当今的医疗编码:手动工作流程

医疗编码是报销流程的核心。每一项临床操作,无论是诊断、手术还是治疗,都必须转换为标准化的编码才能进行结算。

在手动配置中,该过程通常按以下步骤进行:

  • 审查病历:人工编码员通读详细的临床记录,以提取相关的医疗信息。
  • 检索分类法:它们会检索庞大的代码词典(条目通常超过10万条),以确定相应的计费代码。
  • 分配与核对:将代码手动录入计费系统,并根据合规规则进行核验。
  • 验证与更正:高级编码员或审核员会审查记录内容,更正错误,并与医生协商解决差异。

这一端到端的流程具有高度重复性、耗时且容易出错。延误很快就会累积成积压工作,而编码不完整或不准确往往会导致报销款项遗漏和资金流失。

代理式人工智能的作用

在此背景下,代理式人工智能(Agentic AI)带来了一次变革性的机遇:它不仅能够生成文本,更能协调以目标为导向的自主工作流程,让多个专业化的AI代理与人类专家无缝协作。

在医疗编码领域,Agentic AI 既能模拟人工流程,又能加速并保障其安全性:

  • 阅读并总结病历。
  • 从庞大的分类体系中检索相关代码。
  • 验证是否符合报销框架。
  • 通过透明的解释来辅助人工审核。

客户案例: 比利时某医院医疗编码自动化

与比利时办事处的埃利奥特·伯特兰(Eliott BERTRAND)和罗宾·弗尔舒伦(Robin VERSCHUREN)共同。

在Artefact,我们相信医疗服务是“人生中的重要时刻”,其本质上需要人际互动。我们的目标是通过人工智能赋能医疗团队并优化临床流程,而非取代他们。正是这一理念,促使我们近期与比利时一家医院展开合作,利用先进的语言模型和检索增强生成(RAG)技术,实现医疗编码、账单处理及社会保障报销的自动化。

我们的客户面临着巨大的工作量,需要手动编码开给患者的医疗处方,这是比利时报销系统的一项强制性要求。

一支由18名全职人员组成的团队,负责为每位患者的病历分配医疗编码,而可供选择的编码多达14万个。当时,该团队的工作进度已落后数月。此外,这一流程仅涵盖了部分高价值编码,导致大量收入未能收回。

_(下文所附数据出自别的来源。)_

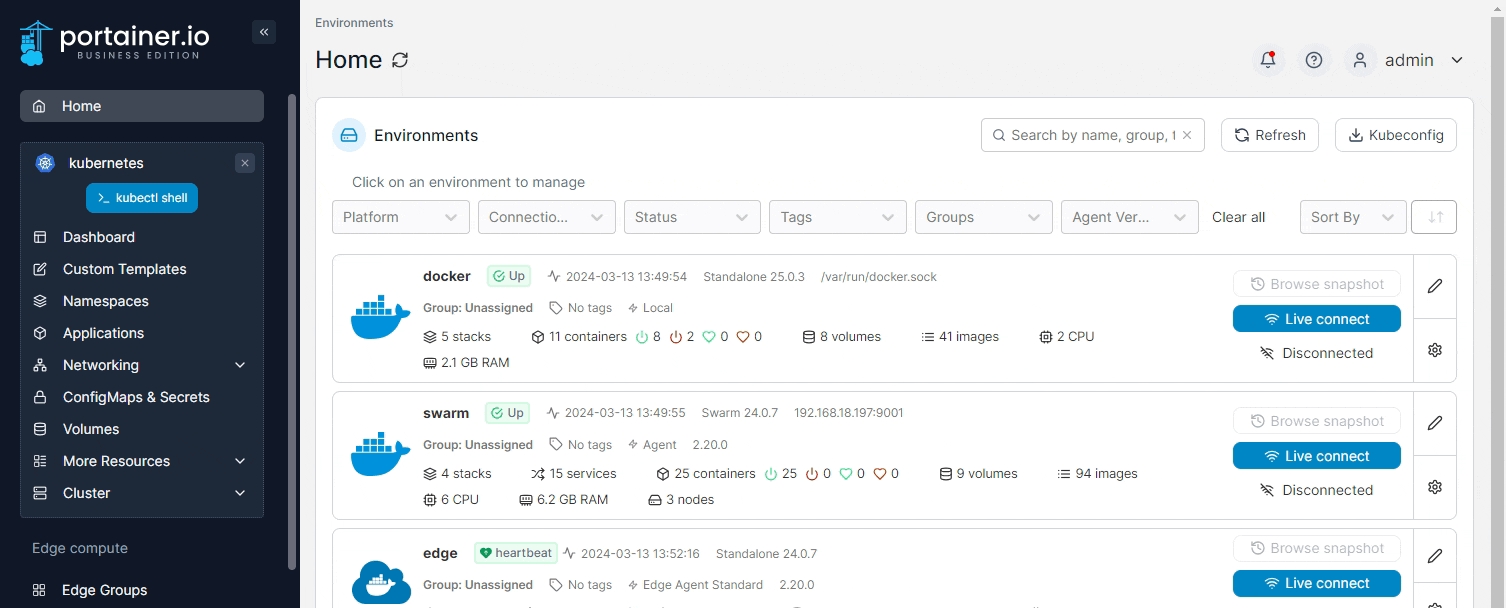Collapse the sidebar with double-chevron icon
This screenshot has width=1506, height=608.
264,32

我们设计了一个四阶段流程,围绕多个专门的AI代理展开

  • 专用人工智能代理:一位人工智能“记录员”会阅读病历,总结临床情况,并对病例进行分类,以确定相关的编码类别
  • 基于RAG的代码检索:第二个代理利用检索增强生成技术,查找与记录的临床情况相关的所有代码
  • 编码验证代理:第三个代理负责验证拟定的编码是否符合官方规则,并整合来自专业编码员的反馈
  • 人工审核:最后,由一名医疗编码员根据上一位处理人员的说明,对人工智能的建议进行审核并批准;

通过识别此前遗漏的编码并确保计费更加完整,该医院开辟了新的收入来源。初步迹象表明,此前未被察觉的大量收入已被成功获取。

该人工智能驱动的工作流程使生产力提高了80%,消除了编码瓶颈,并使团队得以处理积压的工作。编码的准确性和完整性得到提升,从而减少了错误并最大限度地降低了理赔拒付率。此外,通过将编码人员调配至更高价值的任务并减少加班,该医院还实现了可观的成本节约。

总体而言,18名开发人员80%的工作量已实现自动化,从而节省了14.5个全职员工的工作量。该项目耗费了50人日的外部咨询费用,未产生额外IT成本,第一年的投资回报率约为600%。

本案例研究体现了Artefact的核心理念:人工智能不仅要带来创新,更要产生实际影响。

下一步:扩展代理式人工智能

以代理为中心的 AI 项目很少仅止步于单一用例。一旦首次部署展现出可衡量的价值,企业通常会考虑以下三个主要方向:

  • 扩展至相邻的工作流, 并将相同的自动化逻辑应用于其他重复性高、处理量大的流程(例如:报表生成、文档编制、合规性核查)。
  • 为受管控的自主运行做好准备, 在规则明确且成果可衡量的领域中,使代理能在强有力的治理和监控框架下,以最少的人工干预进行运作。
  • 构建互联互通的智能体生态系统, 设计能够跨职能协作的多智能体系统,从而释放跨流程的效率提升潜力。

这一发展路径展示了组织如何逐步将自主人工智能从试点应用扩展到全企业范围,并通过健全的治理机制确保效率与信任兼顾。